## DIRECTIVE
Reproduce everything from the line containing "Open the Company" down to the line containing "Open the Pull", substituting "At what point should I click to" for "Where should I click to" and keeping the rest of the material unchanged.

** begin MATERIAL **

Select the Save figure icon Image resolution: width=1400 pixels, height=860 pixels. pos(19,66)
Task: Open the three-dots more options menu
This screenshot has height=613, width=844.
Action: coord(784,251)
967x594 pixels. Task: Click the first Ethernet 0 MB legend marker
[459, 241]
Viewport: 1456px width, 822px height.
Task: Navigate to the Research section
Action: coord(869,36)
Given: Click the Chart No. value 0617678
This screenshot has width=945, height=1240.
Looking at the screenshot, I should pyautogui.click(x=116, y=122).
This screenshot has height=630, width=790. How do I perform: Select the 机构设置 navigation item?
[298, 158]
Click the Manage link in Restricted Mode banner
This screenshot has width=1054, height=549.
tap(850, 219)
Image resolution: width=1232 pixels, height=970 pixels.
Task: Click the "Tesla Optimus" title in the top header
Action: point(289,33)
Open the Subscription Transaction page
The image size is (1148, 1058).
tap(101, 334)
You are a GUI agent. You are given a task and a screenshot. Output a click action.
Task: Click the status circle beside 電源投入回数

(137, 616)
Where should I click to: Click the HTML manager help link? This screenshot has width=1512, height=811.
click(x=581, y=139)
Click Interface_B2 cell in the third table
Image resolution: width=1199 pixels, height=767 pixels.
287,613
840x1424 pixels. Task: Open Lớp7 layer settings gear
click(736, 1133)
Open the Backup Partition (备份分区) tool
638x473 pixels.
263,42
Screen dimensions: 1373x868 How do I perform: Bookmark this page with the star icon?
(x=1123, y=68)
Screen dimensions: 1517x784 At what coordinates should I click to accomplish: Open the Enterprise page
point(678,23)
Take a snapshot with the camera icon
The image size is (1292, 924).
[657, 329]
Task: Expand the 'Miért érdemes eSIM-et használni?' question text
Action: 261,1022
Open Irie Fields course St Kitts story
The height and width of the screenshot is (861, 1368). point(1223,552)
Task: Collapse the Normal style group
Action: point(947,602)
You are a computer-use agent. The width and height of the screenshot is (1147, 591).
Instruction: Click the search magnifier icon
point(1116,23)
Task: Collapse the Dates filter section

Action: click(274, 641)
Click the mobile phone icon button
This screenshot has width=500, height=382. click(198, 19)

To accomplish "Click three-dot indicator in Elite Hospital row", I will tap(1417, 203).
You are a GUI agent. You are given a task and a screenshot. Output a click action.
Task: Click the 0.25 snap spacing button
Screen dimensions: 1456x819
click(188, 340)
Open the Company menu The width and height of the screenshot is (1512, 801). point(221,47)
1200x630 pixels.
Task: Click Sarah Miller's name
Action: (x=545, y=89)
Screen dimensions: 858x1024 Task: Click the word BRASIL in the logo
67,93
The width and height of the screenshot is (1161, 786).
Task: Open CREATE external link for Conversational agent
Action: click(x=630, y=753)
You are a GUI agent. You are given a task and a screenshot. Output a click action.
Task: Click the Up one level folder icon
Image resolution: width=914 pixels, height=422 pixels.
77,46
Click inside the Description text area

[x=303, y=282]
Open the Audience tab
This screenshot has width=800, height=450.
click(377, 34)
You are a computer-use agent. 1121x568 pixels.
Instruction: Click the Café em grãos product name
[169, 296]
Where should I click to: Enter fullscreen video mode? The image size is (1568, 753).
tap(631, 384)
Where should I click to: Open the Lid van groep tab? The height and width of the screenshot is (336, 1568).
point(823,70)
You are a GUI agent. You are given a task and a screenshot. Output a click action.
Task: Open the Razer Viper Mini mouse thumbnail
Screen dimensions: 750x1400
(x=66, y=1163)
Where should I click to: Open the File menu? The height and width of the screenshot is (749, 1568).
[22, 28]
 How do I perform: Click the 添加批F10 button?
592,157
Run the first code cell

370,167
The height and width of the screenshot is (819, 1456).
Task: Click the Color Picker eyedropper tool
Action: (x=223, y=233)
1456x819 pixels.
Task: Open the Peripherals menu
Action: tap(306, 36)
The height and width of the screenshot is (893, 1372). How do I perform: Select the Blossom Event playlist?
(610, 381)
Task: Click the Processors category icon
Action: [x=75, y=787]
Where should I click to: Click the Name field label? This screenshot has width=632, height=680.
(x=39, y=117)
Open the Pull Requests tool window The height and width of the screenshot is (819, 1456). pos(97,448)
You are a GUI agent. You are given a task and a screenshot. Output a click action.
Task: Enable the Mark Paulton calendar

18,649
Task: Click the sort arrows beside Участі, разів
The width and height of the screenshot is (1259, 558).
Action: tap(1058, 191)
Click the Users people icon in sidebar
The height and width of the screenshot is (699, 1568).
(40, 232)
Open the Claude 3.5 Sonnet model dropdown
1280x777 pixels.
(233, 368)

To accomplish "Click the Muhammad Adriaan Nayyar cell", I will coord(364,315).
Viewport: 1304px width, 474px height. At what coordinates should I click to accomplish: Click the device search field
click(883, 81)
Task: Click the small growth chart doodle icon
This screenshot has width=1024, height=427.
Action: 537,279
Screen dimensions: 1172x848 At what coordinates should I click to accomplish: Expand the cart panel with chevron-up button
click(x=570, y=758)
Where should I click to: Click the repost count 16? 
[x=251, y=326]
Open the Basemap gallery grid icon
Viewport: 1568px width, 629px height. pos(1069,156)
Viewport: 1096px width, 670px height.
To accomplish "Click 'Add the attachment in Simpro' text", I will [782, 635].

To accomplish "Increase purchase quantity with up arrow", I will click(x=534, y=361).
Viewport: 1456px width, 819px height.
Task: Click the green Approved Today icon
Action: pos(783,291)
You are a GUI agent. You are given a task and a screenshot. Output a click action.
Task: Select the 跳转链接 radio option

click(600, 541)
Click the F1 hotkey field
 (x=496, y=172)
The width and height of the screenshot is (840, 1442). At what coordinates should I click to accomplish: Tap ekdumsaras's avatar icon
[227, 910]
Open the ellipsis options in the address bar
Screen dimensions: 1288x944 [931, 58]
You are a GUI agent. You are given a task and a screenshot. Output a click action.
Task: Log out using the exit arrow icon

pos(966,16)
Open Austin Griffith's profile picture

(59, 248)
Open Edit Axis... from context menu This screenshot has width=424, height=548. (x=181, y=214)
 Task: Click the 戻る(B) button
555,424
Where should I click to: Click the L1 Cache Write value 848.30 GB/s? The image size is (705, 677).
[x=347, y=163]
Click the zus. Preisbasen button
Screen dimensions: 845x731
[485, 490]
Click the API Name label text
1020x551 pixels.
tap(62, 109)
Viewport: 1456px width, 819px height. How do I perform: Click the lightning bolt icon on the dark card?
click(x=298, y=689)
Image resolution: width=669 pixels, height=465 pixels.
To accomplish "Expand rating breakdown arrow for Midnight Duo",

** end MATERIAL **

## CORRECT RESPONSE
Open the Company menu The width and height of the screenshot is (1512, 801). point(221,47)
1200x630 pixels.
Task: Click Sarah Miller's name
Action: (x=545, y=89)
Screen dimensions: 858x1024 Task: Click the word BRASIL in the logo
67,93
The width and height of the screenshot is (1161, 786).
Task: Open CREATE external link for Conversational agent
Action: click(x=630, y=753)
You are a GUI agent. You are given a task and a screenshot. Output a click action.
Task: Click the Up one level folder icon
Image resolution: width=914 pixels, height=422 pixels.
77,46
Click inside the Description text area

[x=303, y=282]
Open the Audience tab
This screenshot has width=800, height=450.
click(377, 34)
You are a computer-use agent. 1121x568 pixels.
Instruction: Click the Café em grãos product name
[169, 296]
At what point should I click to: Enter fullscreen video mode? The image size is (1568, 753).
tap(631, 384)
At what point should I click to: Open the Lid van groep tab? The height and width of the screenshot is (336, 1568).
point(823,70)
You are a GUI agent. You are given a task and a screenshot. Output a click action.
Task: Open the Razer Viper Mini mouse thumbnail
Screen dimensions: 750x1400
(x=66, y=1163)
At what point should I click to: Open the File menu? The height and width of the screenshot is (749, 1568).
[22, 28]
 How do I perform: Click the 添加批F10 button?
592,157
Run the first code cell

370,167
The height and width of the screenshot is (819, 1456).
Task: Click the Color Picker eyedropper tool
Action: (x=223, y=233)
1456x819 pixels.
Task: Open the Peripherals menu
Action: tap(306, 36)
The height and width of the screenshot is (893, 1372). How do I perform: Select the Blossom Event playlist?
(610, 381)
Task: Click the Processors category icon
Action: [x=75, y=787]
At what point should I click to: Click the Name field label? This screenshot has width=632, height=680.
(x=39, y=117)
Open the Pull Requests tool window The height and width of the screenshot is (819, 1456). pos(97,448)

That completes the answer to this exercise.